Now, enter Scherzer.

The last time he teamed with Mike Maddux as his pitching coach, Scherzer, a right-hander, won Cy Young Awards for the Washington Nationals in 2016 and 2017.

Scherzer is 39 now, and the numbers suggest that the three-time Cy Young Award winner is not what he once was. Nor do the Rangers expect him to be.

But they believe enough glory remains in Scherzer’s right arm to help take them back to 2016 — the year of the Rangers’ most recent postseason appearance. Especially with their high-powered lineup.

Scherzer was 9-4 with a 4.01 E.R.A. over 19 starts for the Mets this season. He surrendered 23 home runs and pitched through nagging neck and back pain, as well as an April suspension for having a foreign substance on his hand.

He has also pitched in nine of 11 postseasons since 2011, for the Tigers, Nationals, Dodgers and Mets. He knows his way around the big stage and has been a respected and well-liked staff leader in whatever clubhouse he has called home.

“It will be huge,” Will Smith, Texas’ late-inning specialist, said Saturday when Scherzer’s acquisition was imminent. “Just watching him on TV, he looks crazy out there, which I think is good. He’s got that crazy competitor look and the feel that ‘I’ve done it a long time.’ Like, nothing really is going to surprise him or scare him.”

As the Rangers worked to combat the Astros’ charge, it was Maddux, now in his second stint as the Texas pitching coach after two years in St. Louis, who was sketching out the team’s rotation for the next several days. Scherzer’s impending arrival offered a new and welcome option.

Entering Sunday, Houston had trimmed Texas’ divisional lead to one game, the closest the Astros had been since May 22. The Rangers dropped their first two games of the weekend series in San Diego, and the emotional lift they were hoping for after Wednesday’s testy and potentially monumental win at Houston seemed to have dissipated.
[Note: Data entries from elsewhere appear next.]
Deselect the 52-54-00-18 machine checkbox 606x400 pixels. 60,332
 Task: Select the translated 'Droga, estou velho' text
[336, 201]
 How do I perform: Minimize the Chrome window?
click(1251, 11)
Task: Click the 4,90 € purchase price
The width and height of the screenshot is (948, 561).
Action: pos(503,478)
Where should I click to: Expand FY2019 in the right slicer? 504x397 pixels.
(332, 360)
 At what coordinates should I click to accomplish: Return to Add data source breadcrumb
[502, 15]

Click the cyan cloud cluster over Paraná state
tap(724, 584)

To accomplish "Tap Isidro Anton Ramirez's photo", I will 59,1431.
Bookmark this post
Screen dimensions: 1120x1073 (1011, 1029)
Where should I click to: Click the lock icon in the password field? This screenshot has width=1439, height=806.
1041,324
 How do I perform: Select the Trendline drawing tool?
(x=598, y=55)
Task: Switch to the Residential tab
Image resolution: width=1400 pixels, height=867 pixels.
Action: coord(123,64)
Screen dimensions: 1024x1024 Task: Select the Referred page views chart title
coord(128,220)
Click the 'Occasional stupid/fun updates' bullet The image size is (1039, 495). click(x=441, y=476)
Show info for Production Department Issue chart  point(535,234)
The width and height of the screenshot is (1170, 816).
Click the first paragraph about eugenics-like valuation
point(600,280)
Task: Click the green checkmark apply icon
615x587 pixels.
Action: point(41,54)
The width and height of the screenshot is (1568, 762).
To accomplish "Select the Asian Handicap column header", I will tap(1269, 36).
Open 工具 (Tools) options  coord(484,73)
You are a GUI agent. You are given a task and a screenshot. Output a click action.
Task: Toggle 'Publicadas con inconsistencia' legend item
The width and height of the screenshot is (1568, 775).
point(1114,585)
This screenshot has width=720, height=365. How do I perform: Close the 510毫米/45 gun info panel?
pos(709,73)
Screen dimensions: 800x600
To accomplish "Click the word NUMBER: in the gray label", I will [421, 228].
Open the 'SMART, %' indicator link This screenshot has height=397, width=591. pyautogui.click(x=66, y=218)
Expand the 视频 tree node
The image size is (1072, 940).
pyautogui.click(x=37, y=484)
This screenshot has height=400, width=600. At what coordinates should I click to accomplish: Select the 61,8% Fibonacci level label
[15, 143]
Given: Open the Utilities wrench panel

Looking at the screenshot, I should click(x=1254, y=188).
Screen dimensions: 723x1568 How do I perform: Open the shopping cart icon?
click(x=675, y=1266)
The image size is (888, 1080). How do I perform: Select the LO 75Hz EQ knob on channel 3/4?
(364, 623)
In that 13-5 comeback win, the normally mild-mannered Semien was ejected for a verbal altercation with Houston catcher Martín Maldonado a couple of innings after Semien felt Framber Valdez intentionally hit him with a pitch.

Semien, who entered Sunday leading the A.L. with 83 runs scored and ranked second in the majors with 237 consecutive games played, is Texas’ metronome. He is even-tempered, steady afield, a dependable leadoff hitter and had played in 428 of a possible 429 games since signing with the Rangers before the 2022 season. After that emotional and wild victory, Texas starter Jon Gray approached Semien in the clubhouse and told him, “You gave me chills, man.”

“Personally, I’ve had so many battles with that ball club, with the guys on that team,” said Semien, who played for Oakland from 2015 to 2020. “I was hit on purpose. Anybody who gets hit on purpose, a switch kind of flips, and I’m glad we finished that game the way we should have because it definitely woke us up. We’re in the race with those guys.

“I’ve been chasing Houston my entire career, it feels like.”

Now Scherzer joins the chase, after the acquisition of reliever Aroldis Chapman from Kansas City a month ago.

“It’s been bumpy in the bullpen,” Bochy said. “That’s been a real issue, and Mike and I have been working hard trying to get that worked out. It’s still a work in progress. Getting Chapman certainly has helped. But it’s a balanced club that plays the game right. They play the game hard and they’re playing to win, and that’s all you can ask.”

At the very least, Texas’ high-flying lineup gives the pitchers some room to work, and Scherzer will find what the others on the staff have enjoyed this summer: One or two mistakes in a game can be camouflaged by a nightly offensive barrage.

“It feels like an energy boost, like you don’t have to work to gather the energy to kind of force yourself to do something. It’s there,” Gray said. “I mean, you’re in the game, you’re still fighting. It doesn’t matter if you’re down by four right now. This is the most important run of the game. So just try and shut that down because we’re coming back.”